A Assembleia Legislativa de Pernambuco (Alepe) aprovou projetos de grande impacto social, incluindo a isenção de ICMS para absorventes e coletores menstruais e a criação de parcerias público-privadas (PPP) na Educação. As medidas foram analisadas e aprovadas pelas comissões de Justiça e Administração Pública, refletindo um esforço legislativo para promover inclusão social e melhorar o acesso a serviços essenciais.
O Projeto de Lei (PL) nº 639/2023, de autoria do deputado Romero Albuquerque (União), visa beneficiar as mulheres pernambucanas com a isenção de ICMS em absorventes, independentemente de faixa etária ou classe social. A medida foi aprovada pela Comissão de Justiça, que destacou seu foco na análise da constitucionalidade das propostas, deixando a avaliação de impacto orçamentário para a Comissão de Finanças. “Cabe a essa comissão discutir a constitucionalidade e, no decorrer das outras comissões, serão discutidos os méritos,” explicou o presidente eleito da Comissão de Justiça, Coronel Alberto Feitosa (PL).
Redução de taxas para CNH e gratuidade de documentos
A Comissão de Justiça também aprovou um pacote de isenções, incluindo a gratuidade na segunda via da identidade para mulheres vítimas de violência patrimonial e para a população de comunidades ribeirinhas e indígenas. Além disso, haverá redução das taxas de renovação da CNH para motoristas com mais de 50 anos. A proposta surgiu da fusão de três projetos de lei apresentados por Adalto Santos (PP), Dani Portela (PSOL) e Eriberto Filho (PSB).
Outro destaque foi a aprovação da distribuição gratuita de protetores solares para a população de baixa renda, conforme previsto no PL nº 1400/2023, de autoria de Jeferson Timóteo (PP).
Parcerias público-privadas na Educação
A Comissão de Administração Pública aprovou o PL nº 1767/2024, de Socorro Pimentel (União), que incentiva a criação de parcerias público-privadas (PPPs) na Educação, especialmente para a educação profissionalizante e técnica.

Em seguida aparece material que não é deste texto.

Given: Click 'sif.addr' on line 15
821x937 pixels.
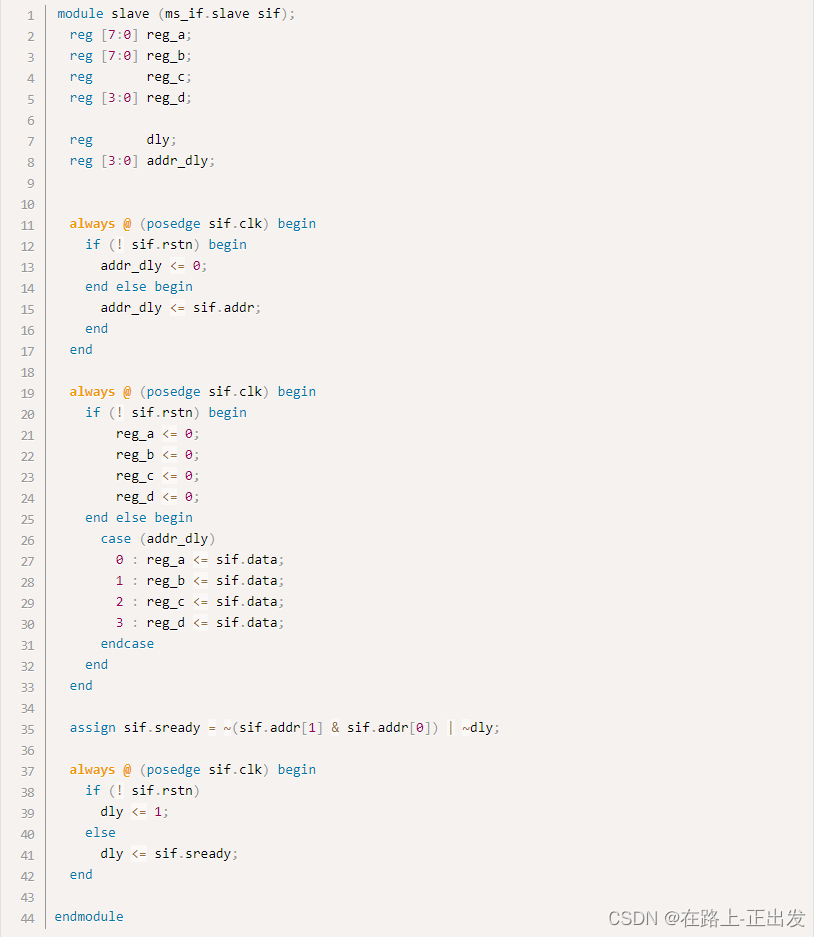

O projeto visa capacitar grupos vulneráveis, incluindo mulheres vítimas de violência, com cursos específicos e apoio psicossocial, facilitando a inserção no mercado de trabalho.

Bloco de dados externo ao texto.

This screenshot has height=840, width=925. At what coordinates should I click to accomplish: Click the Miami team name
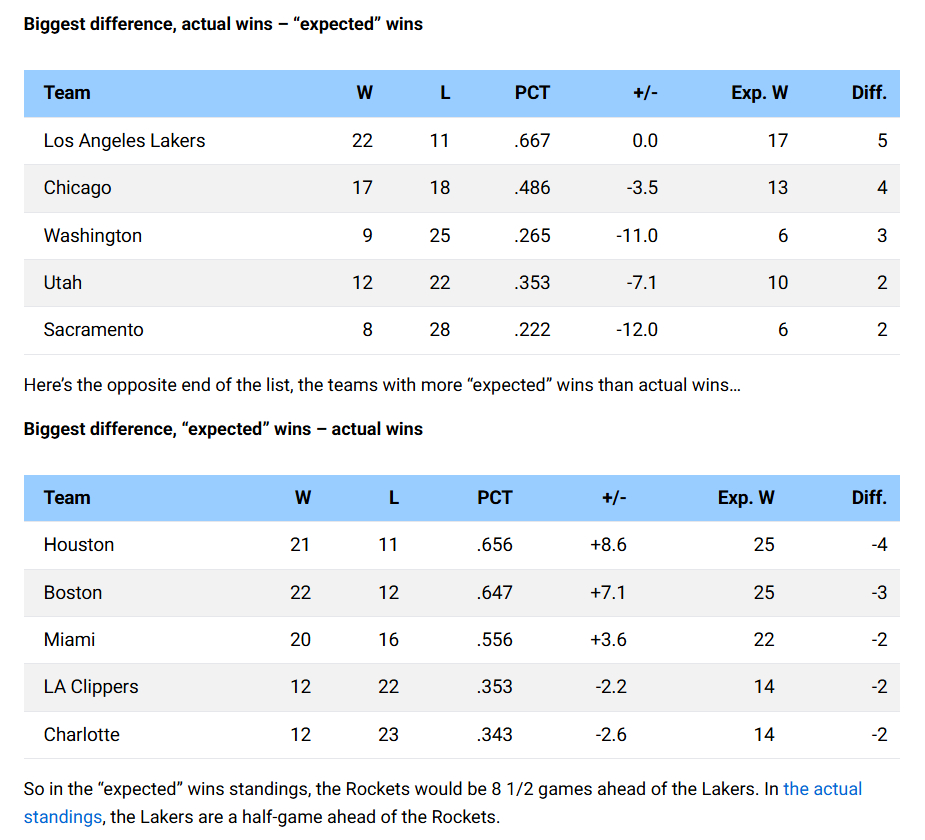pyautogui.click(x=70, y=640)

As PPPs serão implementadas após estudos técnicos de viabilidade e critérios claros para a seleção de parceiros privados. Além disso, a proposta prevê a participação popular na escolha e execução dos projetos educacionais.

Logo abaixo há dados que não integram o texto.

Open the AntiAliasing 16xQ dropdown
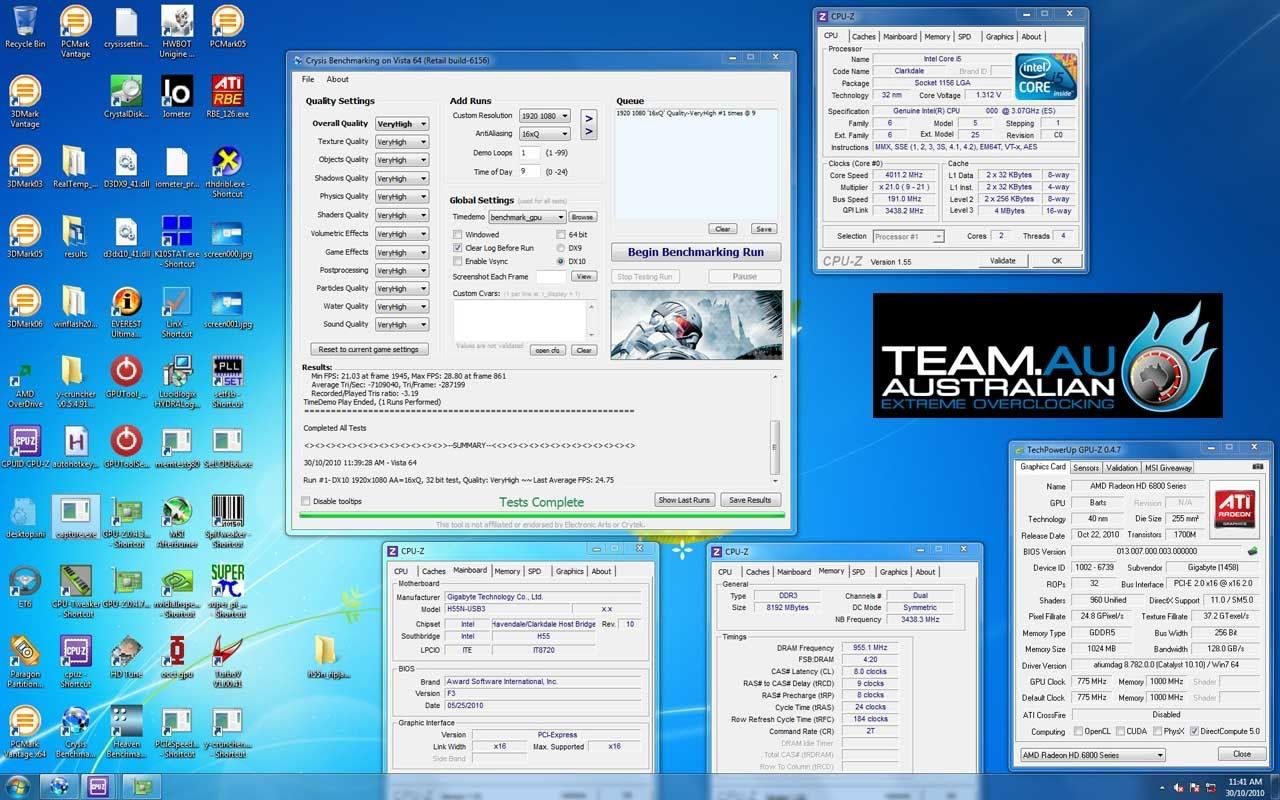Screen dimensions: 1280x800 pyautogui.click(x=545, y=134)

Segundo Socorro Pimentel, a medida busca “promover a colaboração entre o setor público e o privado para ampliar a oferta e a qualidade da educação profissionalizante, preparando nossa população para os desafios do mercado de trabalho contemporâneo e futuro.”
Próximos passos e impacto social
As propostas seguem agora para votação no plenário da Alepe. Caso sejam aprovadas, representarão um avanço significativo na inclusão social e acesso a serviços essenciais em Pernambuco, promovendo igualdade de oportunidades e melhoria na qualidade de vida para a população do Estado.